_WRITTEN REQUEST:_ Pick out each line in the material below that contains the word "Select" and copy those lines.

_TASK DATA:_
>> START

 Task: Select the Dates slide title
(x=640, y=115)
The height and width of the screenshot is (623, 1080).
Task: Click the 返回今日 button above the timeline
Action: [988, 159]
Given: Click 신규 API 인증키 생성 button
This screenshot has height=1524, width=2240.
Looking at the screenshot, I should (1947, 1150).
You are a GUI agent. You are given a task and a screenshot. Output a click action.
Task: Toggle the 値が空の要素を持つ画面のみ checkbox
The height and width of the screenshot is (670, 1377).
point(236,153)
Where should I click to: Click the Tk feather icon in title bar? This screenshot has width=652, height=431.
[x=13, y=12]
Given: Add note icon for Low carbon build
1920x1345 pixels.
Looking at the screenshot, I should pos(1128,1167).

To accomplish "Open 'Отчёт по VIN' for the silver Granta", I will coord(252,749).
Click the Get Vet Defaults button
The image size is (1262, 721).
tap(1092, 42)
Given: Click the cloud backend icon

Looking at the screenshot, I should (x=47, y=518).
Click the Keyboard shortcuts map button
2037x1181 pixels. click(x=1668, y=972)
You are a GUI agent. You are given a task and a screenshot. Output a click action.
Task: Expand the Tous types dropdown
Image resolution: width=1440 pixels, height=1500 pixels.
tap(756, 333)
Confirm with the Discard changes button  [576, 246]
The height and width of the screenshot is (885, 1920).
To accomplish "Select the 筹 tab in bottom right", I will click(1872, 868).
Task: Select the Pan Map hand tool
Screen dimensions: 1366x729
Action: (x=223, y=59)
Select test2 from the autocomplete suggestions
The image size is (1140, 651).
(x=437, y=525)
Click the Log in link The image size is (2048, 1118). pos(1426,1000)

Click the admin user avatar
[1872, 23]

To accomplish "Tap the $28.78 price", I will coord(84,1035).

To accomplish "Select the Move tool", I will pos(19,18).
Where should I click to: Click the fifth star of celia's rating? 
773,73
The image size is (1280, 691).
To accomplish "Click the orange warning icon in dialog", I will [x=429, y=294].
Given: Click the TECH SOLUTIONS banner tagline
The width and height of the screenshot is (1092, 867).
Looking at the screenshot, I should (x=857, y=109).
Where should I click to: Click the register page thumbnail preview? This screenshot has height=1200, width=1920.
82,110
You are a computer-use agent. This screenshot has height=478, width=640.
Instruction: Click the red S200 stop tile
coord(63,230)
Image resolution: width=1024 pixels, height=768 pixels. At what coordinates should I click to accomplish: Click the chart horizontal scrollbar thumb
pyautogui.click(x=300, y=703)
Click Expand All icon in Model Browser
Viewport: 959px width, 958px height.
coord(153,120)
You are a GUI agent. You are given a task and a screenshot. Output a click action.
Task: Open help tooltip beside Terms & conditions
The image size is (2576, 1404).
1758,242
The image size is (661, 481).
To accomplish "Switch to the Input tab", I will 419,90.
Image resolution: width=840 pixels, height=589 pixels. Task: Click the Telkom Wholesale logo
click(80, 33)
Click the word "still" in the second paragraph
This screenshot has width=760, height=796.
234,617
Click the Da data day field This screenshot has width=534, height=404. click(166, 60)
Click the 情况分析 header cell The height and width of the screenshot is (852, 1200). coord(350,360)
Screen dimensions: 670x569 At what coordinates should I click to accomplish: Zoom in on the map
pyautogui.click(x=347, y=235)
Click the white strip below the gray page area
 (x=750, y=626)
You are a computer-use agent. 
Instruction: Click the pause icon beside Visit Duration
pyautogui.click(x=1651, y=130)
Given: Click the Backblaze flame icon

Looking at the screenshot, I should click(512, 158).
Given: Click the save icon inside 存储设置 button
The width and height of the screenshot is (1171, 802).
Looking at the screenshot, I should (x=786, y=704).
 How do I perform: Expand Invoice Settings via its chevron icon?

>> END

_RESULT BELOW:_
 Task: Select the Dates slide title
To accomplish "Select the 筹 tab in bottom right", I will click(1872, 868).
Task: Select the Pan Map hand tool
Select test2 from the autocomplete suggestions
To accomplish "Select the Move tool", I will pos(19,18).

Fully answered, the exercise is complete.